● **WHAT IS NEEDED**
What is needed here is an exact copy of all the data.

[Records excerpted from a collection]
^^^^

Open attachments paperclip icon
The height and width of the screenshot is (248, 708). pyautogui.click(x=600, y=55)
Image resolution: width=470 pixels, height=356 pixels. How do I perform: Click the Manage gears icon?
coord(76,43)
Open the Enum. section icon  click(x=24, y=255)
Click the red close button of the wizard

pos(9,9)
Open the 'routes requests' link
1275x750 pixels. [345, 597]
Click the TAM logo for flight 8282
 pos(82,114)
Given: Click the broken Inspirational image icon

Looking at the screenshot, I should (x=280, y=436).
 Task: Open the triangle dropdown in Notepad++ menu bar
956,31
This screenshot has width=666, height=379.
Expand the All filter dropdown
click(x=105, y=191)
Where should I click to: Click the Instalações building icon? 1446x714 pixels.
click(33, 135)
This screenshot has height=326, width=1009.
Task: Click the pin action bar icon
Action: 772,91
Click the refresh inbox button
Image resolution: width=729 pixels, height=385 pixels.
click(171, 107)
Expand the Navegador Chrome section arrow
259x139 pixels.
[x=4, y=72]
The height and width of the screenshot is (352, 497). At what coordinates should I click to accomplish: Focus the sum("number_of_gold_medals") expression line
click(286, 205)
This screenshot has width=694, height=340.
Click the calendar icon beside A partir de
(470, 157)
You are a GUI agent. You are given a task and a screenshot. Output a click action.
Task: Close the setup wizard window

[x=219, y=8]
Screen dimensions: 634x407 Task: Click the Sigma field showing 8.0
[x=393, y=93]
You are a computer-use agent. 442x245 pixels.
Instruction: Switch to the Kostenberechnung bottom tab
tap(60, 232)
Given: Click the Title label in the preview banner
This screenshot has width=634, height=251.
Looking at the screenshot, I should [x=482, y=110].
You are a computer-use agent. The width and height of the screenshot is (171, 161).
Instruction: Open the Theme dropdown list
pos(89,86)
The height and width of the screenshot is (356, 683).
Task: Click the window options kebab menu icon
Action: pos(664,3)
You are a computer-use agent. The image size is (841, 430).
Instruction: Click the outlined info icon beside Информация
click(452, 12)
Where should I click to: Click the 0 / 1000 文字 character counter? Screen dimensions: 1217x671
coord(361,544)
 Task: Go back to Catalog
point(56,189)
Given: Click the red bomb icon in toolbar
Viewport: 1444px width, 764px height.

^^^^

● **SOLUTION FOR THIS TASK**
Open attachments paperclip icon
The height and width of the screenshot is (248, 708). pyautogui.click(x=600, y=55)
Image resolution: width=470 pixels, height=356 pixels. How do I perform: Click the Manage gears icon?
coord(76,43)
Open the Enum. section icon  click(x=24, y=255)
Click the red close button of the wizard

pos(9,9)
Open the 'routes requests' link
1275x750 pixels. [345, 597]
Click the TAM logo for flight 8282
 pos(82,114)
Given: Click the broken Inspirational image icon

Looking at the screenshot, I should (x=280, y=436).
 Task: Open the triangle dropdown in Notepad++ menu bar
956,31
This screenshot has width=666, height=379.
Expand the All filter dropdown
click(x=105, y=191)
Where should I click to: Click the Instalações building icon? 1446x714 pixels.
click(33, 135)
This screenshot has height=326, width=1009.
Task: Click the pin action bar icon
Action: 772,91
Click the refresh inbox button
Image resolution: width=729 pixels, height=385 pixels.
click(171, 107)
Expand the Navegador Chrome section arrow
259x139 pixels.
[x=4, y=72]
The height and width of the screenshot is (352, 497). At what coordinates should I click to accomplish: Focus the sum("number_of_gold_medals") expression line
click(286, 205)
This screenshot has width=694, height=340.
Click the calendar icon beside A partir de
(470, 157)
You are a GUI agent. You are given a task and a screenshot. Output a click action.
Task: Close the setup wizard window

[x=219, y=8]
Screen dimensions: 634x407 Task: Click the Sigma field showing 8.0
[x=393, y=93]
You are a computer-use agent. 442x245 pixels.
Instruction: Switch to the Kostenberechnung bottom tab
tap(60, 232)
Given: Click the Title label in the preview banner
This screenshot has width=634, height=251.
Looking at the screenshot, I should [x=482, y=110].
You are a computer-use agent. The width and height of the screenshot is (171, 161).
Instruction: Open the Theme dropdown list
pos(89,86)
The height and width of the screenshot is (356, 683).
Task: Click the window options kebab menu icon
Action: pos(664,3)
You are a computer-use agent. The image size is (841, 430).
Instruction: Click the outlined info icon beside Информация
click(452, 12)
Where should I click to: Click the 0 / 1000 文字 character counter? Screen dimensions: 1217x671
coord(361,544)
 Task: Go back to Catalog
point(56,189)
Given: Click the red bomb icon in toolbar
Viewport: 1444px width, 764px height.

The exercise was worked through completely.